Read through the data, and wherever a line holds the word "badge", write that line out.
START Input material
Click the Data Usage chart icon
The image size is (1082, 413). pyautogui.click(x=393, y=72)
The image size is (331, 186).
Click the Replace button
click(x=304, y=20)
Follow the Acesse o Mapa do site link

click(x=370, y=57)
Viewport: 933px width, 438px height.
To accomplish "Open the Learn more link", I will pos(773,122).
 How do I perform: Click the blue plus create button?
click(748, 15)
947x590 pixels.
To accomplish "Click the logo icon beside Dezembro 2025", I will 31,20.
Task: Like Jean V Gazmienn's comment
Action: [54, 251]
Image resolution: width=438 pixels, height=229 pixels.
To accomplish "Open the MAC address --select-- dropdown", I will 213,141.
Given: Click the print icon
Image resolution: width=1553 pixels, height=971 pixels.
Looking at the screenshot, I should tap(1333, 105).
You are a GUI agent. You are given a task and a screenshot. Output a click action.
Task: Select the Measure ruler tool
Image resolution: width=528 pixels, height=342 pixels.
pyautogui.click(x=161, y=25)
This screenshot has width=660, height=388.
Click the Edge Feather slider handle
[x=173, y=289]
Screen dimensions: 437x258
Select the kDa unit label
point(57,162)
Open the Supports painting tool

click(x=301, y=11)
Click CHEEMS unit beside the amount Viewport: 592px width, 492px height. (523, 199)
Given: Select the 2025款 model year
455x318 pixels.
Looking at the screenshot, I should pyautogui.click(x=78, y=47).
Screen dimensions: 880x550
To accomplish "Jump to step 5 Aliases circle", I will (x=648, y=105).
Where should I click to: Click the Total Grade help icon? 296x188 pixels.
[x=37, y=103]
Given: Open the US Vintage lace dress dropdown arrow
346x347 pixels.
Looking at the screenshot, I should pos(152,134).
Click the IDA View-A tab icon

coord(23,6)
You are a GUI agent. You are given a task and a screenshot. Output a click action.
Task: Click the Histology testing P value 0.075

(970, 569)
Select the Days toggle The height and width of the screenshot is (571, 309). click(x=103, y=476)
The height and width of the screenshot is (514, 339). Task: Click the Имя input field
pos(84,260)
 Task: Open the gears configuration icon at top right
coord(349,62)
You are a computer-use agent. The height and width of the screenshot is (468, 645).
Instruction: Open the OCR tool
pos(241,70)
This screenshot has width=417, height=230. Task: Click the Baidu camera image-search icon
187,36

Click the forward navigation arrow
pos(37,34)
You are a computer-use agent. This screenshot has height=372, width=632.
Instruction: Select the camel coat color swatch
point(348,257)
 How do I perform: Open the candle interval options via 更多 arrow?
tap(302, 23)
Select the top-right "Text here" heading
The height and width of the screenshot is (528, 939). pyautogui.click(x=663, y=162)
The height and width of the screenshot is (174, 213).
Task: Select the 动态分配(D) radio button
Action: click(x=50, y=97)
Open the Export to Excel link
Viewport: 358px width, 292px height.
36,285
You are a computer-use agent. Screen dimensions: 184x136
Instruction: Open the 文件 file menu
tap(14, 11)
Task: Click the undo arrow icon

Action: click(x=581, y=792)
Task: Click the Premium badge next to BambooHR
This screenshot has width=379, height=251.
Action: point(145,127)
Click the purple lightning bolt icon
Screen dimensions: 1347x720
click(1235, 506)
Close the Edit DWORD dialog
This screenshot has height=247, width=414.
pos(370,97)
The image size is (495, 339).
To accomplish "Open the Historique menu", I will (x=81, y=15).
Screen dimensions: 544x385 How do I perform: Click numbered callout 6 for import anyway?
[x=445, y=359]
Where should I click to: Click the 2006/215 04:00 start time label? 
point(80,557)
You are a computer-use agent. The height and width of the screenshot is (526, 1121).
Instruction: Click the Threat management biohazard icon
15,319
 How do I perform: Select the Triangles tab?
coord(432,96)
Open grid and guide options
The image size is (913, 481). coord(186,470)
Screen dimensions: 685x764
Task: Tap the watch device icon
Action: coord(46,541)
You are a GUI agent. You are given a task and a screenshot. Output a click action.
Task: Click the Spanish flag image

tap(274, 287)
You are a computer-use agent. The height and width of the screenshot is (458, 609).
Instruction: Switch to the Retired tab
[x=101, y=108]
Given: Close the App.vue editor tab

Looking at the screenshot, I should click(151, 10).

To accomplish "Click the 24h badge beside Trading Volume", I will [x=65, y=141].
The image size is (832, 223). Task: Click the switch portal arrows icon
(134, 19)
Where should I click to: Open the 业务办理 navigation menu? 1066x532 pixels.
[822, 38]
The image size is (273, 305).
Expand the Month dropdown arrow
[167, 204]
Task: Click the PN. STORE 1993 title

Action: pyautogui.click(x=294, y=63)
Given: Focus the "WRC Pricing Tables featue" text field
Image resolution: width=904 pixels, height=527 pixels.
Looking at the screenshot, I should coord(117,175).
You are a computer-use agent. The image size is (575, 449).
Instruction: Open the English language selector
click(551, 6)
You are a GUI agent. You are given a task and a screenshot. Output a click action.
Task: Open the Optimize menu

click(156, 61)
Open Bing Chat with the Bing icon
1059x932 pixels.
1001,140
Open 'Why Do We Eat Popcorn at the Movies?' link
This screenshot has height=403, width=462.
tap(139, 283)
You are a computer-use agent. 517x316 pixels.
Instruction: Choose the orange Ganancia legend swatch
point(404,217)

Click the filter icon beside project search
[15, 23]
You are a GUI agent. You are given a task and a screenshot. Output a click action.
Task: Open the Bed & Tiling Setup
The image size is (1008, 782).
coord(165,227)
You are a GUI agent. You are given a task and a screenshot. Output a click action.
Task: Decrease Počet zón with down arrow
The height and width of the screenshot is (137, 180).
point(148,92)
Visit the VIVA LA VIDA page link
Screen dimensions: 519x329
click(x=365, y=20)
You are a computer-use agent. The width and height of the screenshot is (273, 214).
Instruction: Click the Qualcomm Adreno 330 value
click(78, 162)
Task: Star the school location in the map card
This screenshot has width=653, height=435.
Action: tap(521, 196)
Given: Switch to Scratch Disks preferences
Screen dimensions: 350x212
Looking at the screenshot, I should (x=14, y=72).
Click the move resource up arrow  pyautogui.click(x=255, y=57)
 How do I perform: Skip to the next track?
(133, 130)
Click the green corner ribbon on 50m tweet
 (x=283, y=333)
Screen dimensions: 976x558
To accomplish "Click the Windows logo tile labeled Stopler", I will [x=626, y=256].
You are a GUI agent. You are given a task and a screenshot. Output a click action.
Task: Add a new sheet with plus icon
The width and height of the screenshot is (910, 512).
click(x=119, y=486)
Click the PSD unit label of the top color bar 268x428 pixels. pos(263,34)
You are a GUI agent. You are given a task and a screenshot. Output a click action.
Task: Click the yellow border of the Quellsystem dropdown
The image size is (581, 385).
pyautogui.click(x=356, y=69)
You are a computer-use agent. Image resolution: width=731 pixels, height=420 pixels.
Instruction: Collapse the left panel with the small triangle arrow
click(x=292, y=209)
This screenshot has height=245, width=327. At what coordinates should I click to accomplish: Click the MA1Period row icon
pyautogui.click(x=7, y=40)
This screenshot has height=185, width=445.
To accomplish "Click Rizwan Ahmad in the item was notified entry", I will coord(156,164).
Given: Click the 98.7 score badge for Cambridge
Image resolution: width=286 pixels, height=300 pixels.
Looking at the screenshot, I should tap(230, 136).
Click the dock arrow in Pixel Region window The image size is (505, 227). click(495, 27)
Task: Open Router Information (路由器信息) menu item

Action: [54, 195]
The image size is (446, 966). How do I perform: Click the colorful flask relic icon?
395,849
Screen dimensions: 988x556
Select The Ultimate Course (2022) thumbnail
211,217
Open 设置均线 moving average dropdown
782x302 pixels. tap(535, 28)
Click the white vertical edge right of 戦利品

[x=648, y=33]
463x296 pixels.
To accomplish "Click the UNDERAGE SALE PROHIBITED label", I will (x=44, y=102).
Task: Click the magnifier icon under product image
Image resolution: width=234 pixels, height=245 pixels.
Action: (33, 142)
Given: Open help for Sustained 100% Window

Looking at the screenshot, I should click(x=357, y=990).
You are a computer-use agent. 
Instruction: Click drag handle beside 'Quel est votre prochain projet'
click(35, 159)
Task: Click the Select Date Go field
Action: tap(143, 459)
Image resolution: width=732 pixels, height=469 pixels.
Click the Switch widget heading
END Input material
### Result below
Task: Click the Premium badge next to BambooHR
To accomplish "Click the 24h badge beside Trading Volume", I will [x=65, y=141].
Given: Click the 98.7 score badge for Cambridge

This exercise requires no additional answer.